Questions to answer:
A: List every name given to an animal in the garden blog excerpt.
B: Write the next part of the garden blog excerpt, continuing after the rescuer's last quoted remark about the truck stop.

[Opening Document segment section]

Lately I have heard a soft message from the Garden Goddess: Find joy in what is. Look forward to what can be. So I've been feeling thankful for the flocks of finches that perch on this summer's unexpected gift of seed-bearing sunflowers outside my window. The little birds, yellow, gray and white, dangle upside down from the flower heads, selecting their seeds, cheeping happily and calling out to their pals to join them for lunch. I find joy and gratitude every time I stop to watch Rags, our frail Old English sheepdog, slowly make his way down the patio steps and raise his head toward the sun and the breeze. And I'm happy – bemused, but happy – that my chief garden staffer, Tessa the Vague, has found my lap after 14 years and uses it as a safe place for being petted and praised. One day soon, I'm sure, she will remember where the garden is and join me in welcoming a new season. (Benjamin BadKitten, her deposed predecessor, offered to draw her a neighborhood map. The map used his own muddy paw prints to bypass the garden entirely and point the most direct way to the nearby house where two big dogs live. My BadKitten still seems to have a few issues with the staff changeover.)

Sunday, September 13, 2015

I'm stepping out of the garden today to a doggone tale at a Texas truck stop


This is a story about goodness, not gardens. I wish I had asked the couple's names, but the story's telling happened on the fly at Moscow Building Supply this week. I was at the front of the store when a small, cream-colored dog with curly fur trotted up to me and seemed to smile as it sniffed my ankles. A man hurried up to me, thanked me for catching the escapee (who had bounded out of the car without a leash,) and scooped the little guy into his arms. I gave the dog a final pat, smiled at the man and his wife and went out to the parking lot.

I hadn't reached my car when the couple and their curly cutie approached me again. “Found him at a truck stop in Texas,” the man said. “There was nobody and nothing around except the truck stop owner, who said the dog had been hanging around for four days and nobody had claimed him. A storm was blowing up and it was getting cold. I tried to catch him, but he wouldn't come to me, so I flagged down a car that pulled in and asked if they'd help me catch my dog.” His dog. I could see where this was going, and already felt the tears slipping out.

The woman in the car said she'd help. She was little, like you,” he told me, “She got out of the car and knelt down and just put out her hand, and that dog went right to her. He was dirty and sick – and I didn't look too good myself. I'd been driving a lot of hours, hadn't shaved, my white shirt was dirty...” The long-hauler gently picked up the little dog and took him all the way home to his wife. They found good veterinary care to treat the dog's diagnosed prostate infection. “He was just peeing all the time, and I think maybe that's why somebody dropped him off at the truck stop. They just couldn't take care of him,” the dog's rescuer said.

[Closing Document segment section]
[Opening Entries shown section]

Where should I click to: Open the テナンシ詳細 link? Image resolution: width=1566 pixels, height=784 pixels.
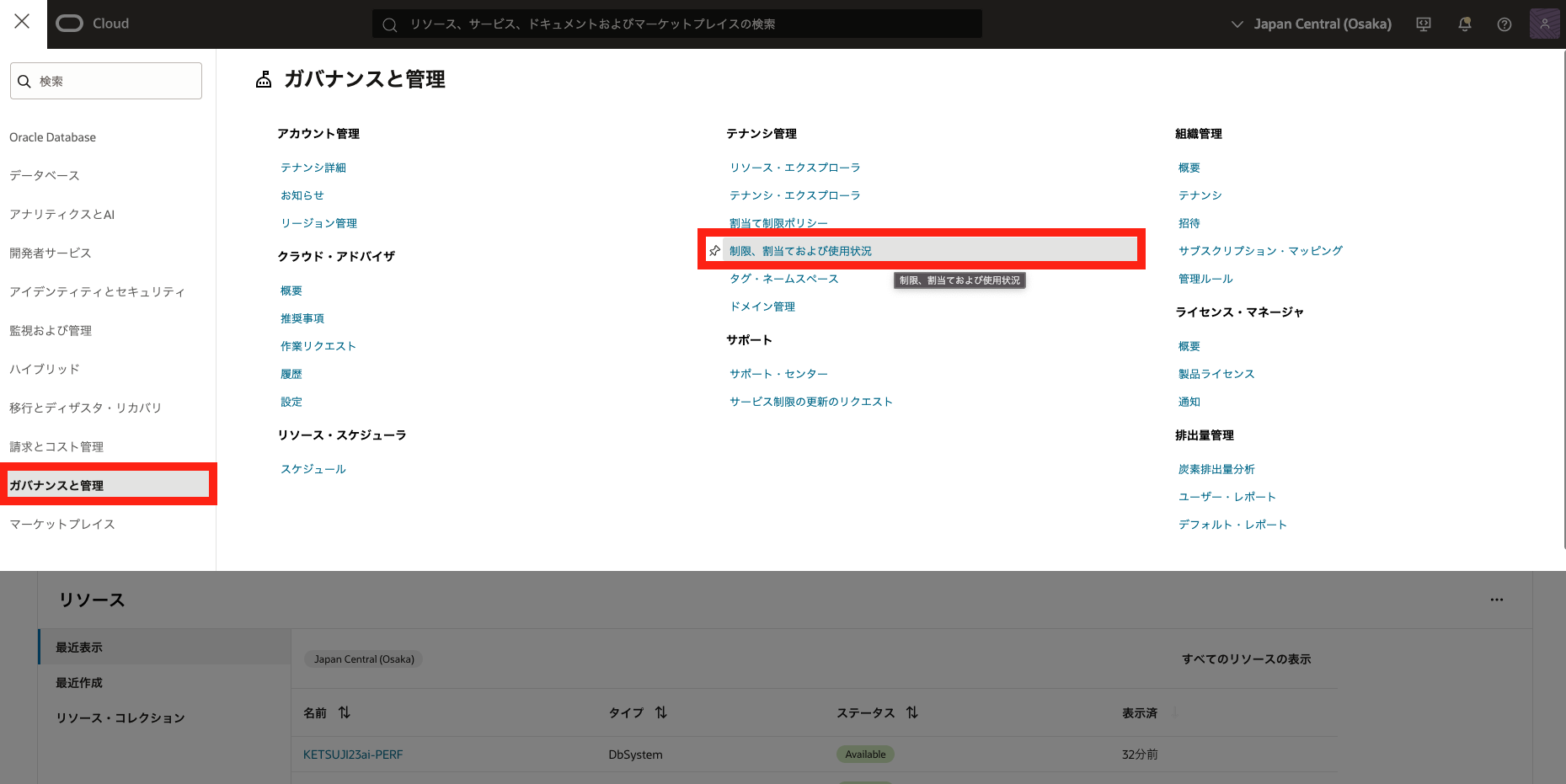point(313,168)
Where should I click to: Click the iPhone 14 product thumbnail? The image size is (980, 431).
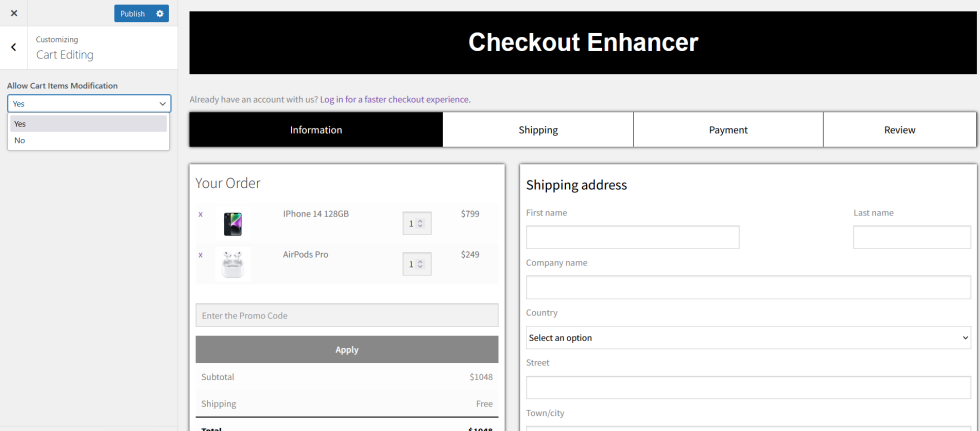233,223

[Closing Entries shown section]
[Opening Entries shown section]

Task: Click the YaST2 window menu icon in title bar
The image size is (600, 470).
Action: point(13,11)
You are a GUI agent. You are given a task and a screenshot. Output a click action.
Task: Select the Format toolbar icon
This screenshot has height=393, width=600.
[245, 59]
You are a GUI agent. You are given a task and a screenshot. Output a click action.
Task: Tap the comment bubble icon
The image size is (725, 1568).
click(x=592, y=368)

[Closing Entries shown section]
[Opening Entries shown section]

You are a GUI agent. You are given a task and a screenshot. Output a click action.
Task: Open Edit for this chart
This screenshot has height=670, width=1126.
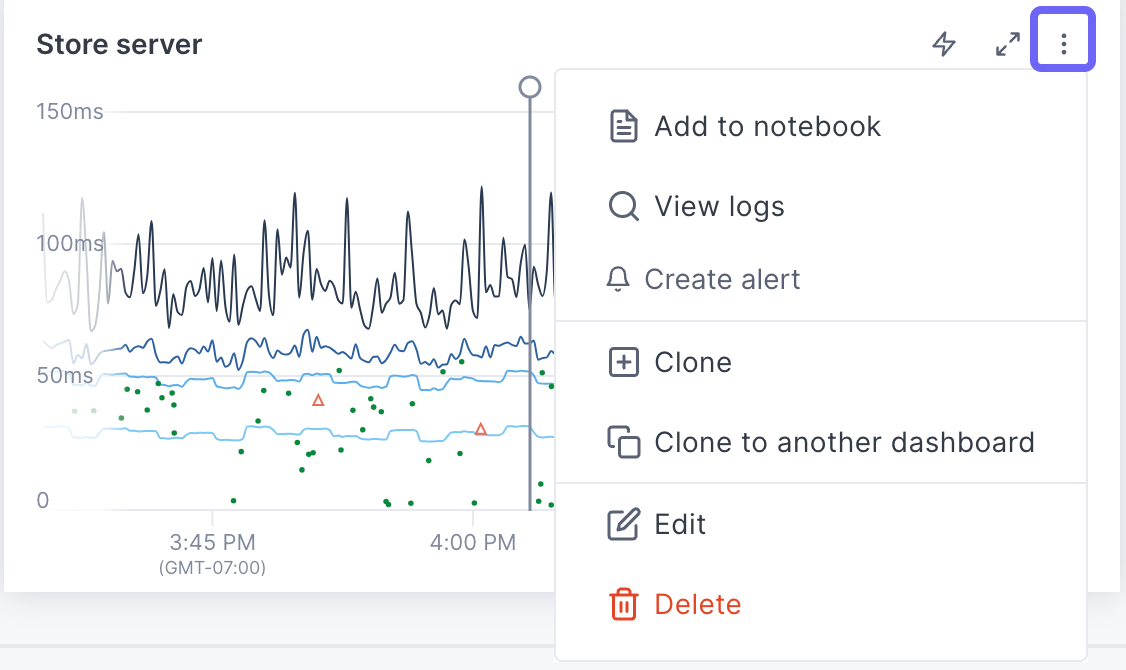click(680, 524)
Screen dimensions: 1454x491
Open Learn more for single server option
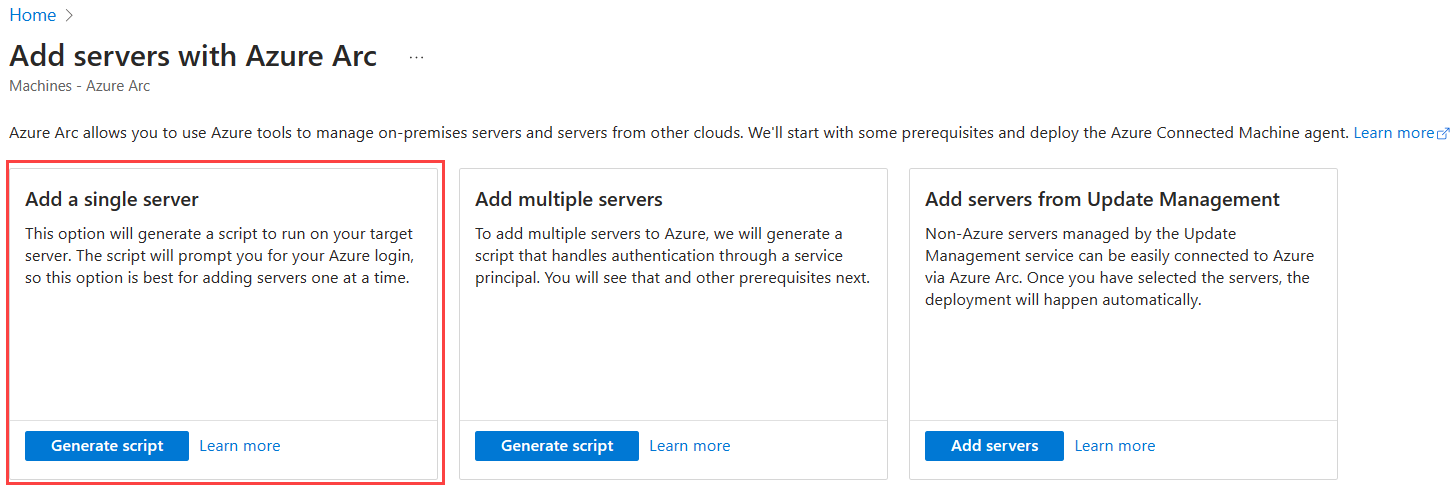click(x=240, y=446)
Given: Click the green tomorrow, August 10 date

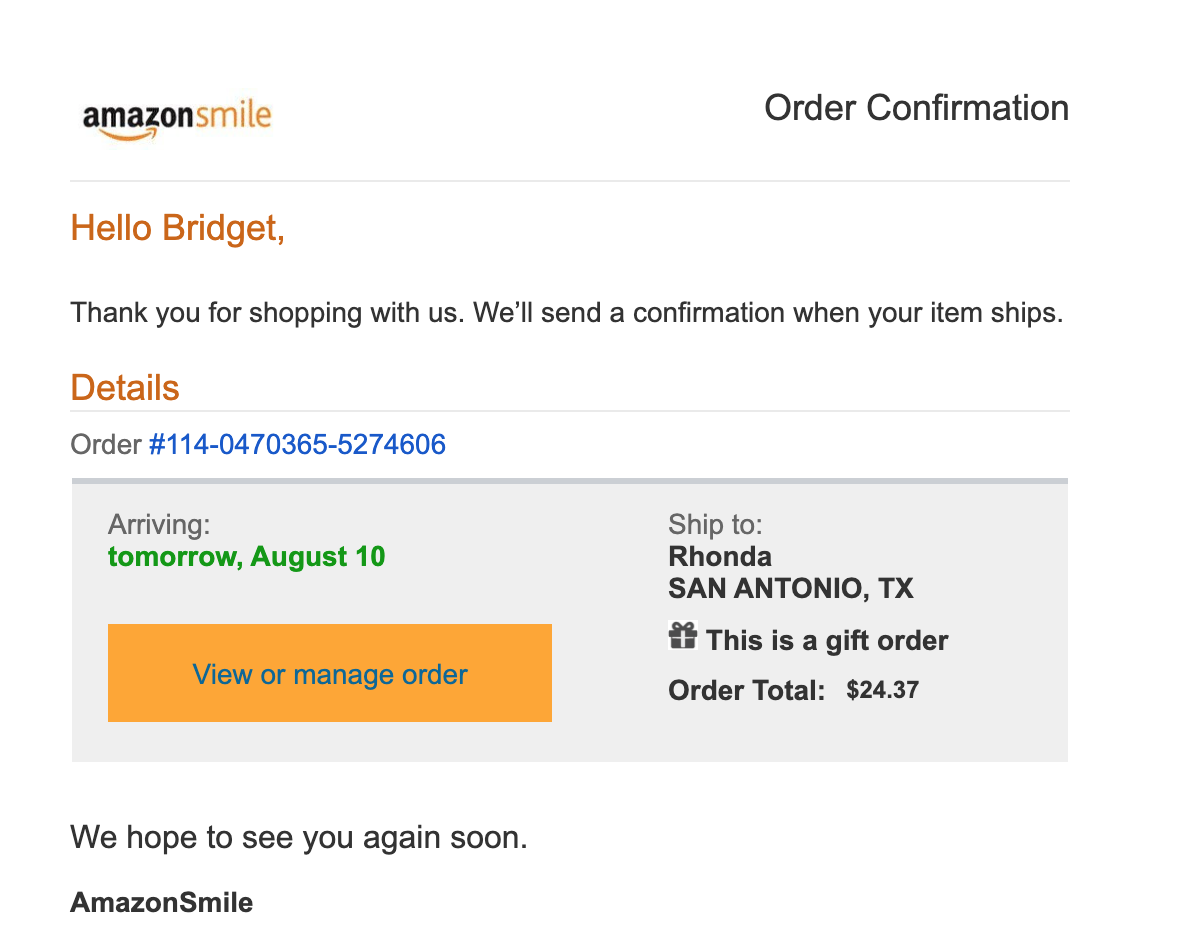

[Closing Entries shown section]

Written answers:
A: Rags, Tessa the Vague, Benjamin BadKitten

B:
I sure didn't want a damn poodle,” he said. His plan was to get the dog bathed and healthy, and then find him a home within a week. I couldn't help grinning. And how long ago was that? I asked. He and his wife both laughed. “About ten years,” he said, “and nobody could take him away from me now.” I said they were wonderful people, and their dog was a very lucky guy. We waved to each other as we went to our cars, but I didn't turn on the engine right away. I had to keep wiping my eyes for awhile. In my mind, I kept seeing a small, abandoned dog, hungry, sick, and shivering, dumped like trash at a truck stop in Texas. His fur must have been badly matted and his hope nearly gone. Maybe his former owner was a man who scared him – or worse – because the little guy prefers women, the rescuer's wife told me, smiling. Ten years down, it's more than clear there's one man that well fed, fluffy and confident little dog trusts and adores.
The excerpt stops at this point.